Et il n’osa pas avouer que c’était sa pipe qui le tarabustait. Il n’en faisait pas
un drame, certes. Cela ne l’empêchait pas moins d’être en train.
À deux heures. Oui, il s’était assis à son bureau à deux heures et quelques
minutes. Lucas était venu lui parler d’une affaire de carambouillage, puis de
l’inspecteur Janvier, qui attendait un nouvel enfant.
Ensuite, paisiblement, ayant retiré son veston et desserré un peu sa cravate, il
avait rédigé un rapport sur un suicide qu’on avait pris un instant pour un crime.
Il fumait sa grosse pipe.
Ensuite Gégène. Un petit maquereau de Montmartre qui avait donné un coup
de couteau à sa gagneuse. Qui l’« avait un peu piquée », comme il disait. Mais
Gégène ne s’était pas approché du bureau. En outre, il avait les menottes.
On servait les liqueurs. Les deux femmes parlaient cuisine. Le beau-frère
écoutait vaguement en fumant un cigare, et les bruits du boulevard Richard-
Lenoir montaient jusqu’à la fenêtre ouverte.
Il n’avait même pas quitté son bureau, cet après-midi-là, pour aller boire un
demi à la Brasserie Dauphine.
Voyons, il y avait eu la femme… Comment s’appelait-elle encore ? Roy ou
Leroy. Elle n’avait pas de rendez-vous. Émile était venu annoncer :
— Une dame et son fils.
— De quoi s’agit-il ?
— Elle ne veut pas le dire. Elle insiste pour parler au chef.
— Faites-la entrer.
Un pur hasard qu’il y eût du battement dans son emploi du temps, car
autrement il ne l’aurait pas reçue. Il avait attaché si peu d’importance à cette
visite qu’il avait peine, maintenant, à se souvenir des détails.
Sa belle-sœur et son beau-frère s’en allaient. Sa femme lui faisait remarquer,
en remettant de l’ordre dans l’appartement :
— Tu n’as pas été loquace, ce soir. Il y a quelque chose qui ne va pas.
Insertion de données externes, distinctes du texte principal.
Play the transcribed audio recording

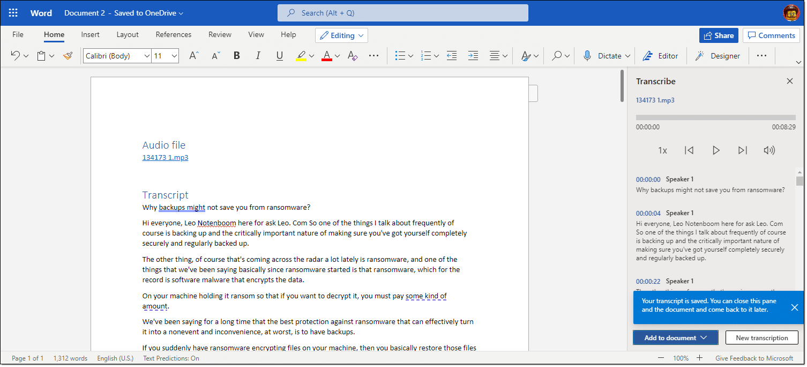[715, 150]
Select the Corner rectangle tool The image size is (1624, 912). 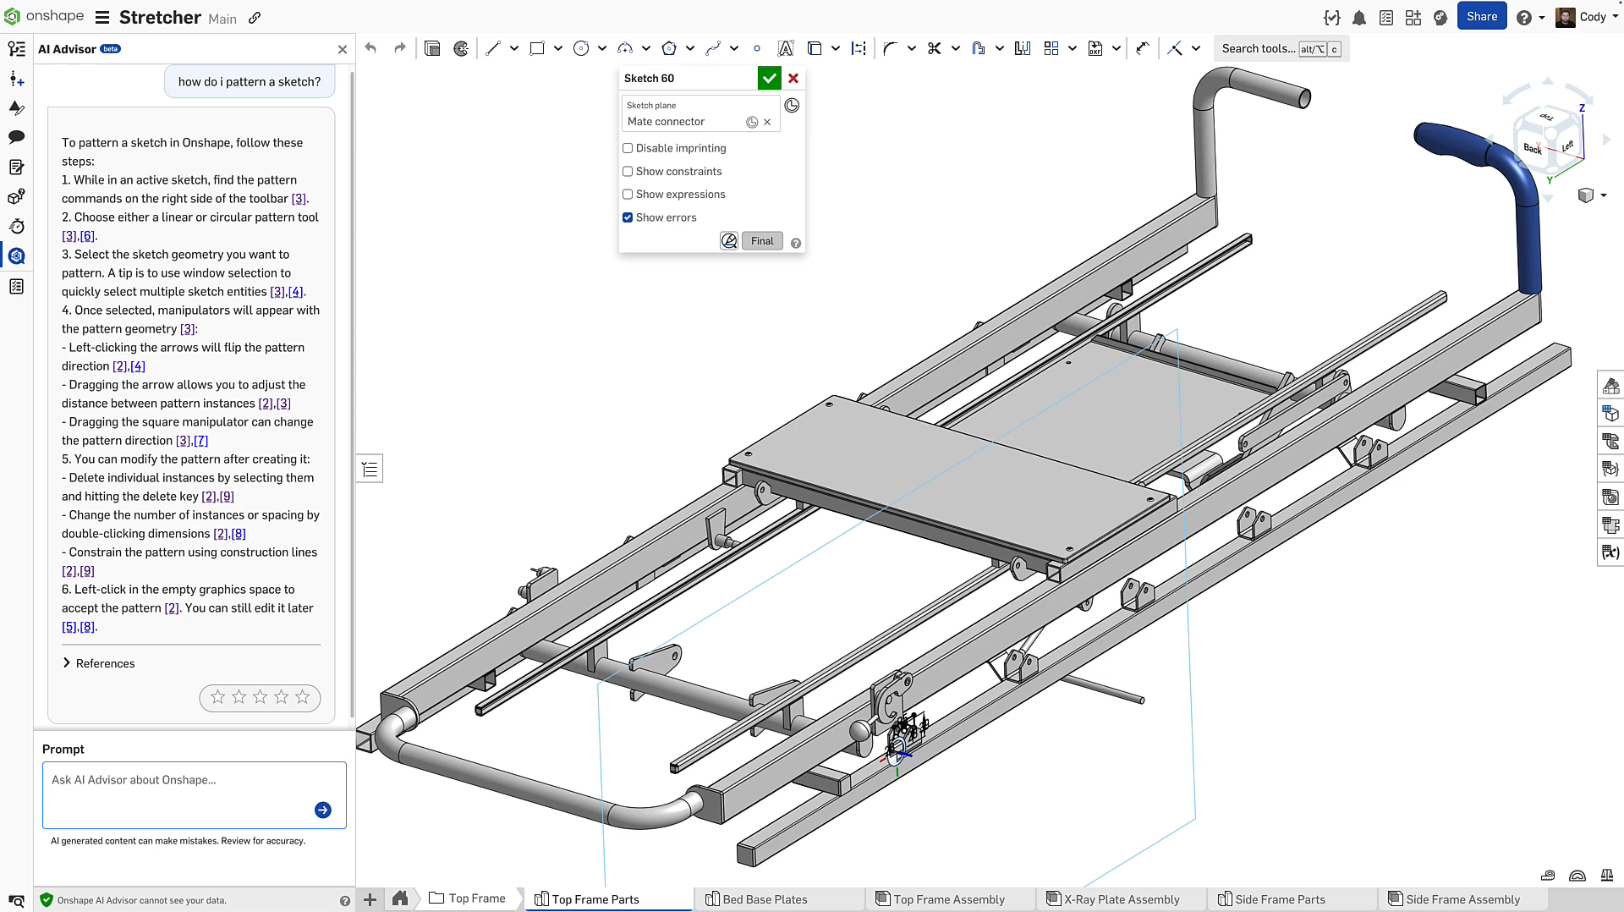pos(536,49)
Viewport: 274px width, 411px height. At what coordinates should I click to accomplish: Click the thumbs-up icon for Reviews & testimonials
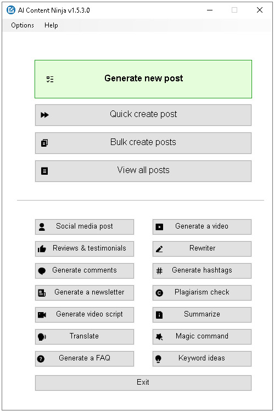tap(42, 249)
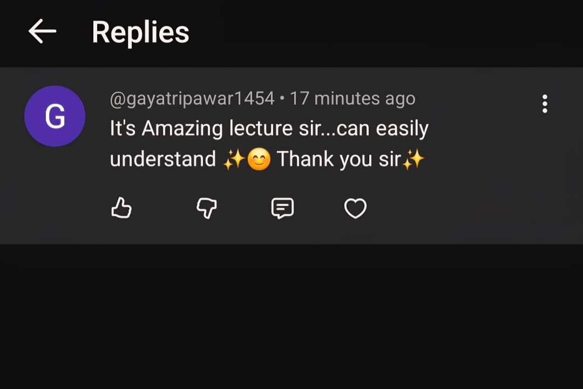The height and width of the screenshot is (389, 583).
Task: Tap "It's" at the comment start
Action: coord(123,129)
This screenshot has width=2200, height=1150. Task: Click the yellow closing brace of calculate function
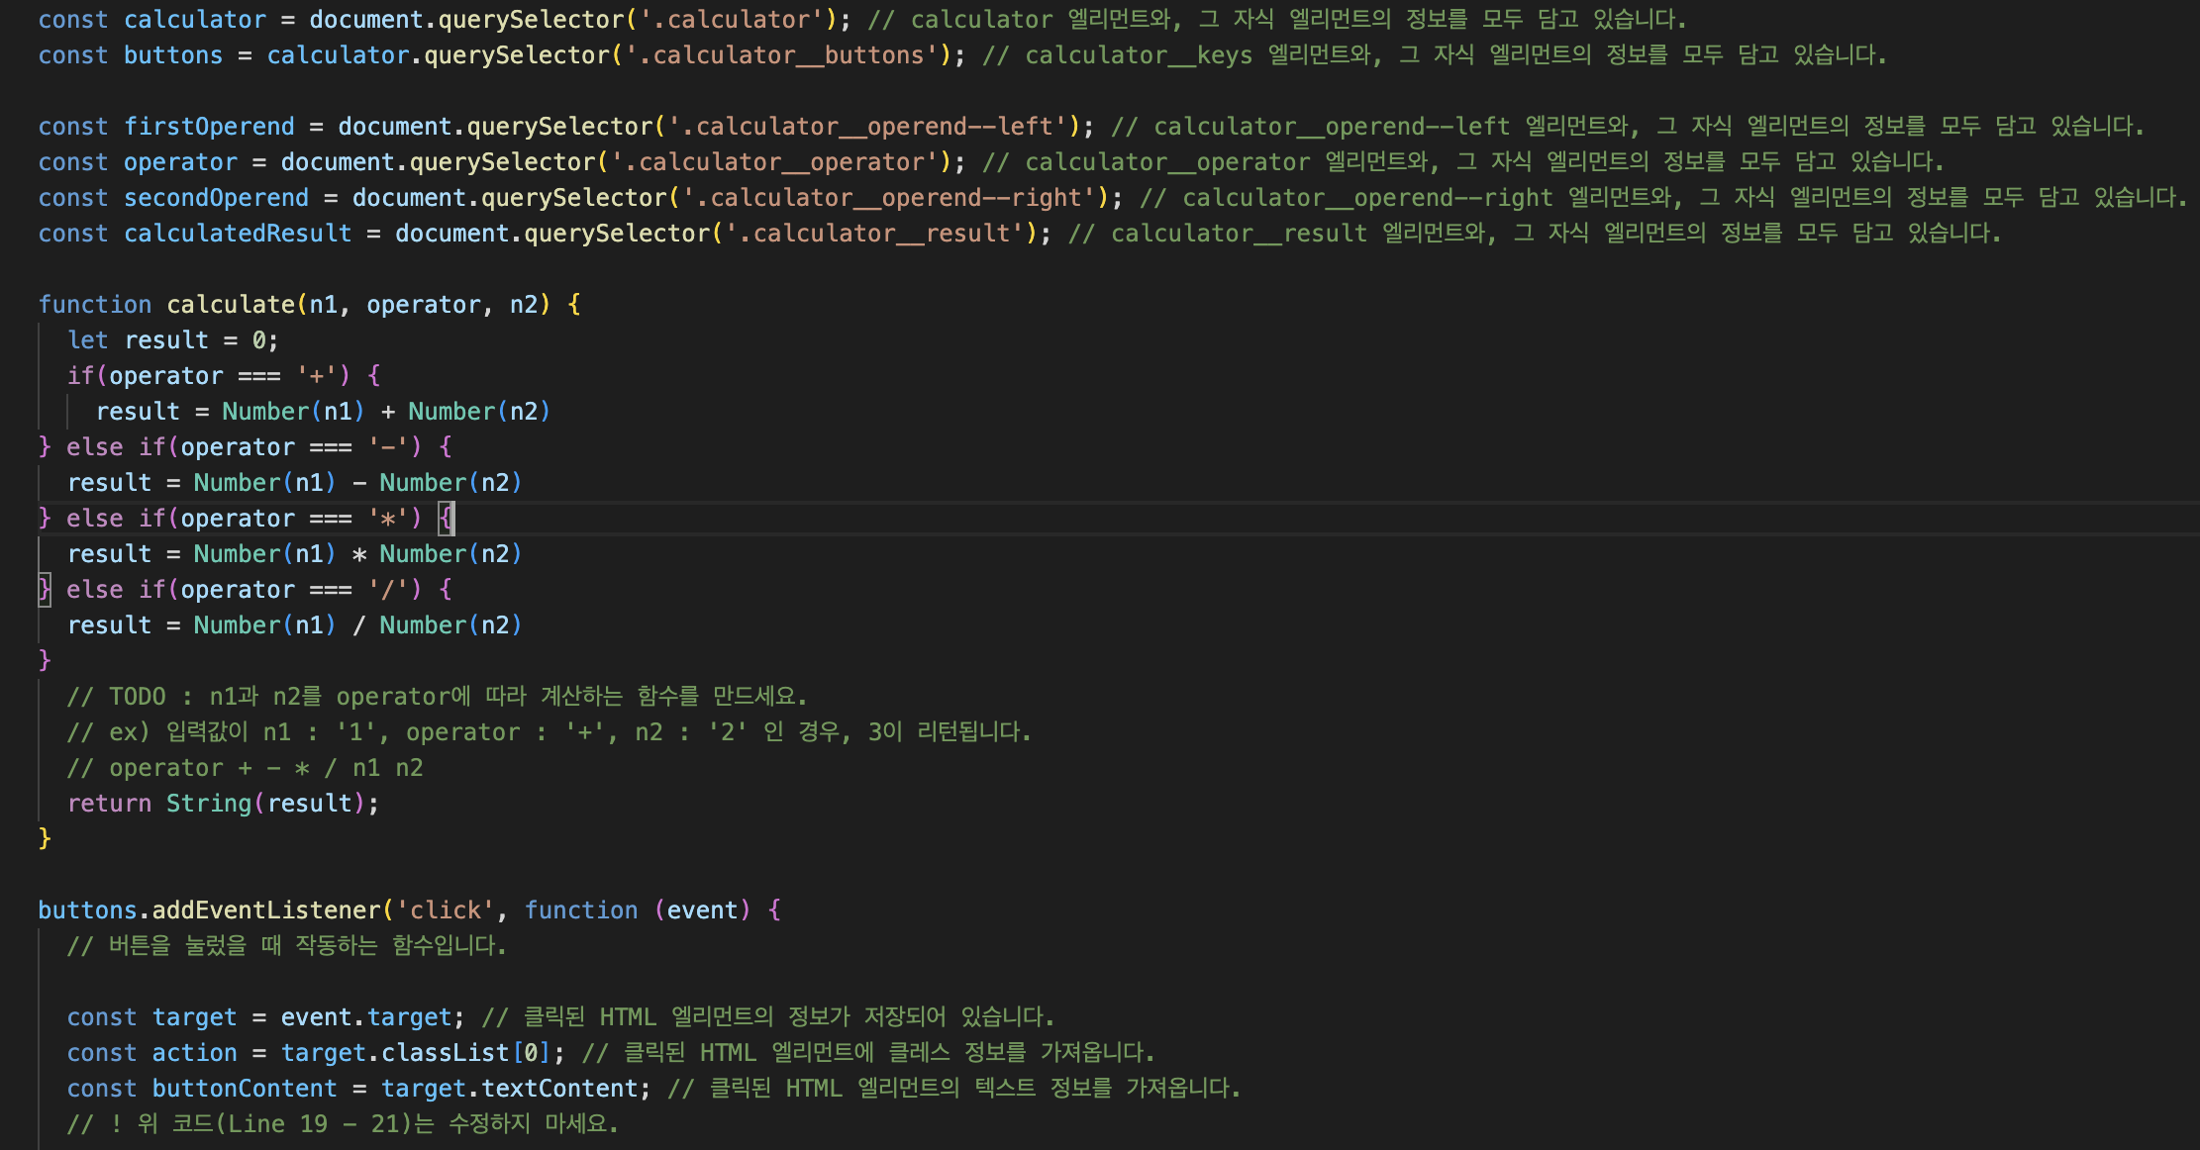45,838
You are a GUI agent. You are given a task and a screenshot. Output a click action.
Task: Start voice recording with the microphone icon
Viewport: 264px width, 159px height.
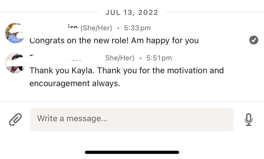pos(248,119)
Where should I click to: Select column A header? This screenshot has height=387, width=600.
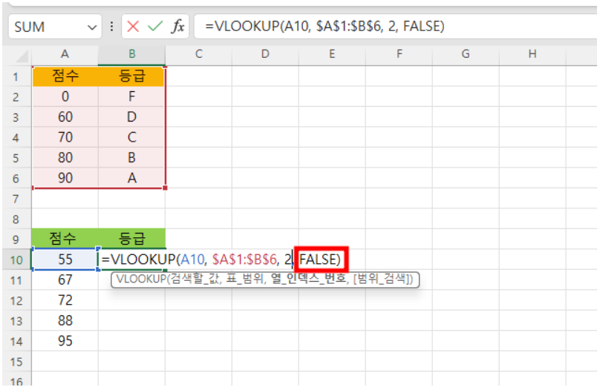pos(65,54)
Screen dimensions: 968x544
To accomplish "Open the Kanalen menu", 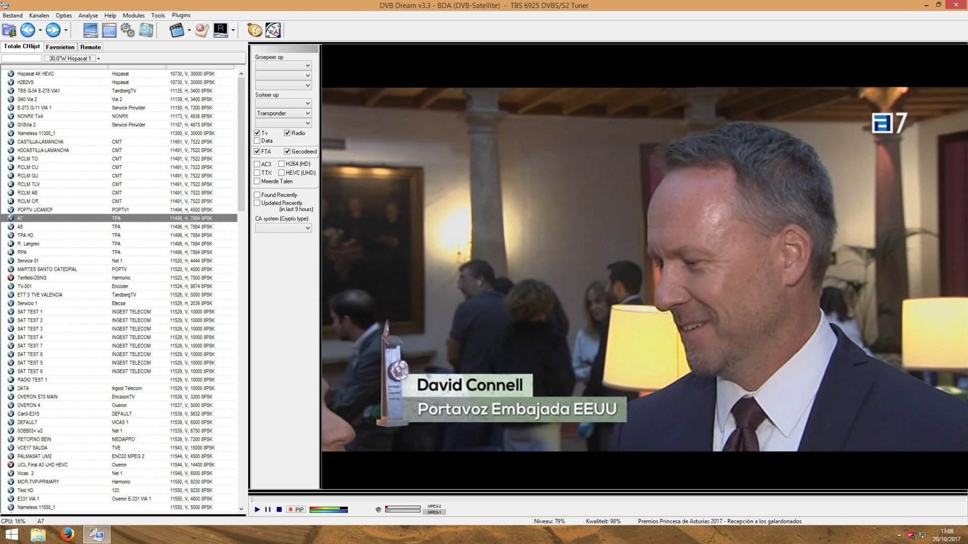I will [x=39, y=15].
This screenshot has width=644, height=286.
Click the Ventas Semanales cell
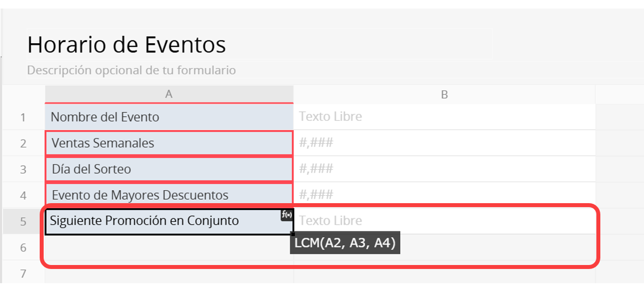(169, 144)
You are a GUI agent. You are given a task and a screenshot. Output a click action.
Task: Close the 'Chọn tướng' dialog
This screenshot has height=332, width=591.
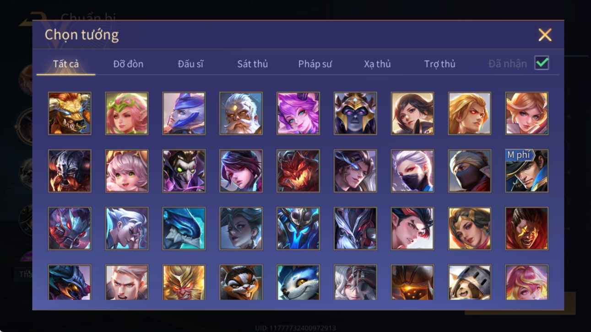545,35
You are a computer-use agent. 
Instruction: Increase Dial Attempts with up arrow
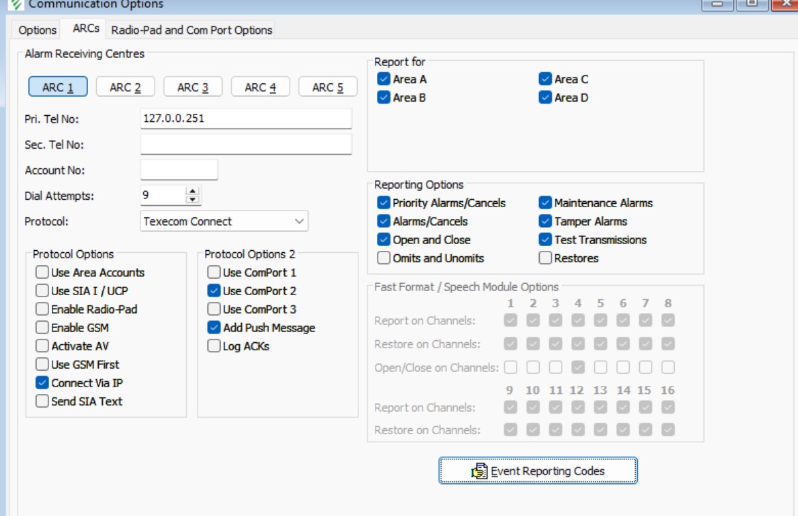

Non. Tout allait fort bien, au contraire, sauf la pipe. La nuit commençait à
tomber et Maigret, en manche de chemise, s’accouda à la fenêtre, comme des
milliers de gens, à la même heure, prenaient le frais en fumant leur pipe ou leur
cigarette à des fenêtres de Paris.
La femme – c’était plutôt Mme Leroy – s’était assise juste en face du
commissaire. Avec cette allure un peu raide des gens qui se sont promis d’être
dignes. Une femme dans les quarante-cinq ans, de celles qui, sur le retour,
commencent à se dessécher. Maigret, pour sa part, préférait celles que les années
empâtent.
— Je suis venue vous voir, monsieur le directeur…
— Le directeur est absent. Je suis le commissaire Maigret.
Tiens ! Un détail qui lui revenait. La femme n’avait pas bronché. Elle ne
devait pas lire les journaux et, sans doute, n’avait-elle pas entendu parler de lui ?
Elle avait paru plutôt vexée de n’être pas mise en présence du directeur de la
Police judiciaire en personne et elle avait eu un petit geste de la main comme
pour dire :
« Tant pis ! Il faudra bien que je m’en arrange. »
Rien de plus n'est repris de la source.